== 求められる作業 1 ==
腸閉塞の解説文から,「腸音は機械的イレウスでは亢進」から「か観察をしていく必要がある.」まで(この語句も含む)を一字一句変えずに書き写しなさい。
== 求められる作業 2 ==
腸閉塞の解説文によると,腹部単純X線写真で腸管の拡張とみなす小腸の径の目安は何cm以上か。
== 求められる作業 3 ==
腸閉塞の解説文で,腸閉塞の典型的な症状として挙げられているものをすべて書き出しなさい。

== 文書抜粋 ==
++++++++++

Ⅰ.腸閉塞(イレウス)
◆疾患概念
さまざまな要因で消化管内容物の通過障害が起きる状態を指す.消化管の物理的な狭窄などにより起こる機械的イレウスと,消化管の蠕動低下などによって起こる機能的イレウス(麻酔性イレウス)に分類される.ほとんどは機械的イレウスであるが,精神科領域では向精神薬の影響で機能的イレウスの頻度も比較的多い.
◆診断のポイント
悪心・嘔吐,腹痛,腹部膨満,排便停止などが典型的な症状である.すべてそろわないことも多々あるし,イレウスであるが排便がみられることもある.また抗精神病薬などを服薬しているとその制吐作用により悪心・嘔吐がみられないこともある.反跳痛・筋性防御などの腹膜刺激症状が加わると重篤であることが多い.
腸音は機械的イレウスでは亢進し機能的イレウスでは減弱していることが多いが,機械的イレウスでも血行障害を伴う重篤なもの(複雑性イレウス)だと減弱していることがある.その際は発熱や腹膜刺激症状,著しい炎症反応の有無などが鑑別のポイントとなる.患者のなかには精神症状のため痛みを訴えない者もいる.この場合,腹部を丁寧に触診しながら痛みで患者の表情に変化がないか観察をしていく必要がある.
腹部単純X線写真で腸管内のニボー(鏡面像)や腸管の拡張(小腸およそ3cm以上,大腸およそ6cm以上)がみられる.ニボーは立位もしくは側臥位撮影で確認する.また腸管穿孔に伴う腹膜炎のため2次的にイレウスを起こすこともあるので,発熱や腹膜刺激症状などがあれば立位または坐位で胸部単純X線撮影を行い,横隔膜下のfree air(遊離ガス)の有無を確認する.立位・坐位がとれない場合は空気の移動時間を考慮し左側臥位を数分間保ったのちに撮影し,右横隔膜下-肝表面のfree airを確認する.

++++++++++

== 提供データ ==
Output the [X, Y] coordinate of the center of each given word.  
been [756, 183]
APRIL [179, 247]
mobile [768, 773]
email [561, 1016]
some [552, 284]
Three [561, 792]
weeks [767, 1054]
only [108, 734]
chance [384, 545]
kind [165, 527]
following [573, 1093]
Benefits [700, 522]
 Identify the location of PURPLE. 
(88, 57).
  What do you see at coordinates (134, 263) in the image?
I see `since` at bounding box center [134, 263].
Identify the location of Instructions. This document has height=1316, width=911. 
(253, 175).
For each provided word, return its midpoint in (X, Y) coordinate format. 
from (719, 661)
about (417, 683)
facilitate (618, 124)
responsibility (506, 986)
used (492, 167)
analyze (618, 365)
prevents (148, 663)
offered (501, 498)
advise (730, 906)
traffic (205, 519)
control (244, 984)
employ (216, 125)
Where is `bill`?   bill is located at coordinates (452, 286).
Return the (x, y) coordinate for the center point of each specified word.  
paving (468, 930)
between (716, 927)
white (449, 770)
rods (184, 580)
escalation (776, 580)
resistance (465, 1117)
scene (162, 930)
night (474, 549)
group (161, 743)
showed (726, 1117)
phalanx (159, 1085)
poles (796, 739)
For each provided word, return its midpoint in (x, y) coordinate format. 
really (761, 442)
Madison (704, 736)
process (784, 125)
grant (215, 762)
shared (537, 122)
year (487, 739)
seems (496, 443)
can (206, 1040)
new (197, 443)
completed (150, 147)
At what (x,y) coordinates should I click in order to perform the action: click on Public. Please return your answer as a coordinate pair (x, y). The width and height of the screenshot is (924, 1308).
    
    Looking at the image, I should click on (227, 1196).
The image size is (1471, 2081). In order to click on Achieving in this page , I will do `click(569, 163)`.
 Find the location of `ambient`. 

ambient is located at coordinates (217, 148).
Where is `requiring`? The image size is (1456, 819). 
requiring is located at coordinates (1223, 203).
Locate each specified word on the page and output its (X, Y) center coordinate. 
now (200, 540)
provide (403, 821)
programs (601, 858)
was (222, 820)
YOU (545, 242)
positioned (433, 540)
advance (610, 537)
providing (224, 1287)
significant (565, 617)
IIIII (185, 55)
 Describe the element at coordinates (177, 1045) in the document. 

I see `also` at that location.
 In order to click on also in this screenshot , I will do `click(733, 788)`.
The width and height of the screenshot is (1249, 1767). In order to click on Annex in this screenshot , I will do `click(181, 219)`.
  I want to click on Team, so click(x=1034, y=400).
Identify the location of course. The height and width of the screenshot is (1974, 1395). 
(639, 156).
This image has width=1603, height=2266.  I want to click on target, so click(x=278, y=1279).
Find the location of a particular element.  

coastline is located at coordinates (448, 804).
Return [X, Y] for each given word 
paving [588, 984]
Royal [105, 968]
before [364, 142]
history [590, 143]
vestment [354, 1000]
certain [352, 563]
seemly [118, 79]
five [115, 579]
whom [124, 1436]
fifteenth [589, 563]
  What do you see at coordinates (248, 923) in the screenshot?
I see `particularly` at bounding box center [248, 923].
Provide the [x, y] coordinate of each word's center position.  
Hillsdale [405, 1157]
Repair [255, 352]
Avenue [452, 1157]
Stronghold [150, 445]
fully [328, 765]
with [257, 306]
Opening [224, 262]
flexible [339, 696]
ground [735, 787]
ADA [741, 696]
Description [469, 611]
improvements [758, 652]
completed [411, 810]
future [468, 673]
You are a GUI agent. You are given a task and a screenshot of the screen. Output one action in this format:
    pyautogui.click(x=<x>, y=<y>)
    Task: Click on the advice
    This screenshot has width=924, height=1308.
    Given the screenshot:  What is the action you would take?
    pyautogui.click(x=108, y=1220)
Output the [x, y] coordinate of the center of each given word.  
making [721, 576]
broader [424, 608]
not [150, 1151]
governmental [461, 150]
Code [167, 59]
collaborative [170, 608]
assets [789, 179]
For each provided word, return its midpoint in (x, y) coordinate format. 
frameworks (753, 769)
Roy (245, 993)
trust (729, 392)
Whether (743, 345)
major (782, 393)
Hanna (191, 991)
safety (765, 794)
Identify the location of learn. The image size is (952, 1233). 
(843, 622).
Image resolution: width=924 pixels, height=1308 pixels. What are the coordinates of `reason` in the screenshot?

++++++++++

== 期待される出力 1 ==
腸音は機械的イレウスでは亢進し機能的イレウスでは減弱していることが多いが,機械的イレウスでも血行障害を伴う重篤なもの(複雑性イレウス)だと減弱していることがある.その際は発熱や腹膜刺激症状,著しい炎症反応の有無などが鑑別のポイントとなる.患者のなかには精神症状のため痛みを訴えない者もいる.この場合,腹部を丁寧に触診しながら痛みで患者の表情に変化がないか観察をしていく必要がある.

== 期待される出力 2 ==
およそ3cm以上

== 期待される出力 3 ==
悪心・嘔吐,腹痛,腹部膨満,排便停止